Apple Stock Faces “Risk of Demand Destruction in the U.S.,” Says Top Analyst

Apple Inc. (AAPL) has lost over $300 billion in market value, marking its worst drop since March 2020. The sell-off comes as President Donald Trump’s latest tariffs hit Apple hard, imposing a steep 54% duty on Chinese imports. While Apple has been diversifying its supply chain, Raymond James analyst Srini Pajjuri warns that the company is still facing “significant reciprocal tariffs,” with India-made products also subject to a 26% duty. The added costs, the Top analyst says, could lead to demand destruction in the U.S.

It is worth noting that Pajjuri ranks 885 out of more than 9,441 analysts tracked by TipRanks. He has a success rate of 54%, with an average return per rating of 14.9% over a one-year timeframe

Raymond James Warns of a Demand Crisis for Apple

Pajjuri warns that new tariffs could slash Apple’s 2025 earnings by up to 25%. With over 90% of its hardware built outside the U.S., the analyst believes that Apple may have to raise U.S. hardware prices by 30% to offset costs or absorb the hit, which would squeeze profits.

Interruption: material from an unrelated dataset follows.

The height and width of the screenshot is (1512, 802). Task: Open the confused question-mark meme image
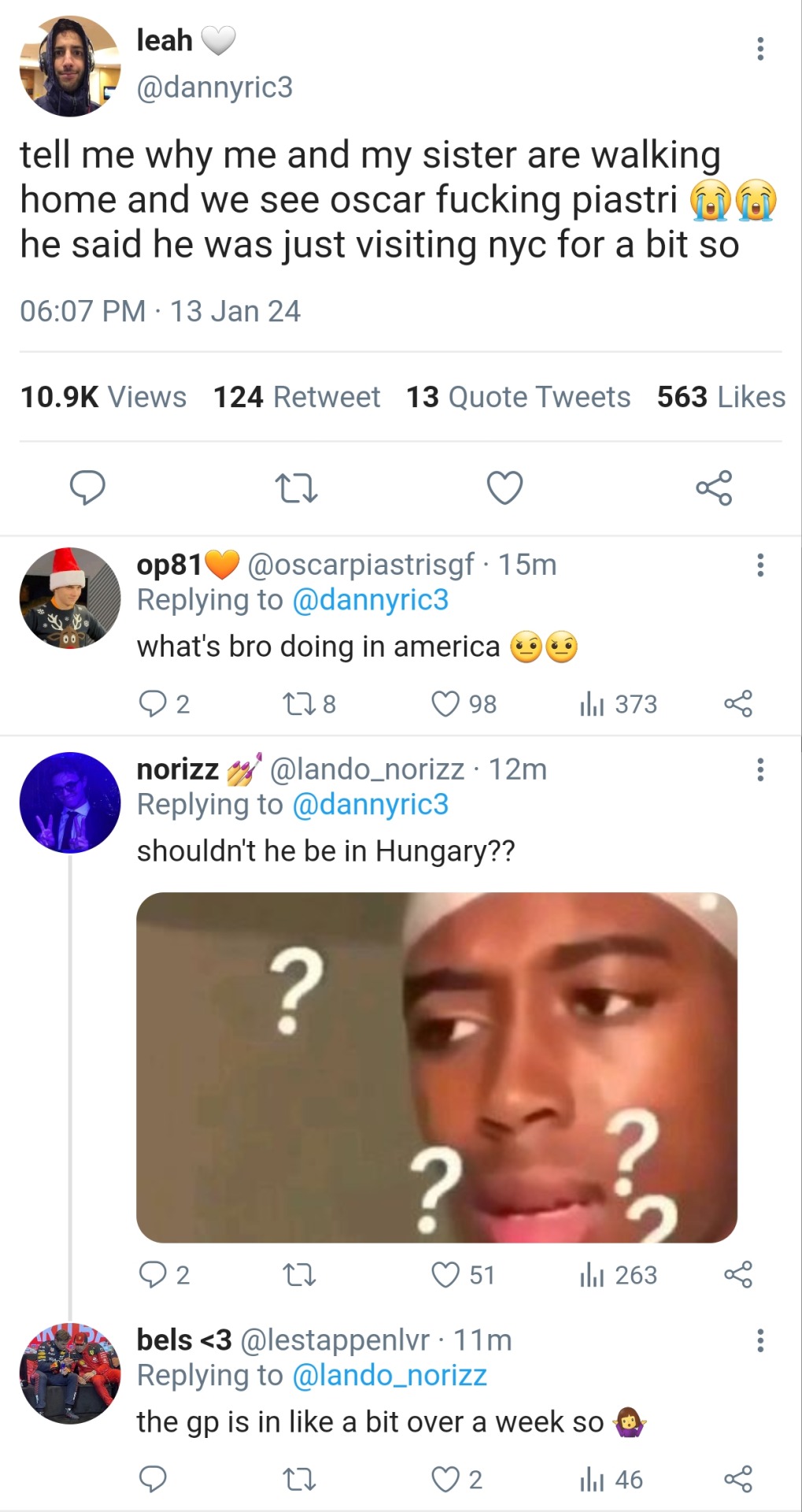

The analyst sees a real risk that higher prices will drive customers away, dampening demand in Apple’s largest market. He also doesn’t rule out retaliatory tariffs from China, which could further hurt Apple’s global sales. For now, Raymond James is keeping its estimates unchanged, waiting to see how long the tariffs last and how Apple navigates the challenge.

What’s Next for Apple Stock

Apple has been shifting production to India and Vietnam, but escalating tariffs there are making things even more difficult. If China retaliates, Apple could lose a key revenue stream in one of its most important international markets. According to Main Street Data, Greater China contributed $18.5 billion of Apple’s December quarter revenues. So, if China takes serious retaliatory measures, Apple’s sales could be at risk.

With Wall Street on edge, investors are watching Apple’s next move and bracing for what could be more pain ahead.

Is AAPL Stock a Buy?

The stock of Apple has a consensus Moderate Buy rating among 32 Wall Street analysts. That rating is based on 17 Buy, 11 Hold, and four Sell recommendations assigned in the last three months. The average AAPL price target of $250.71 implies 23.39% upside from current levels.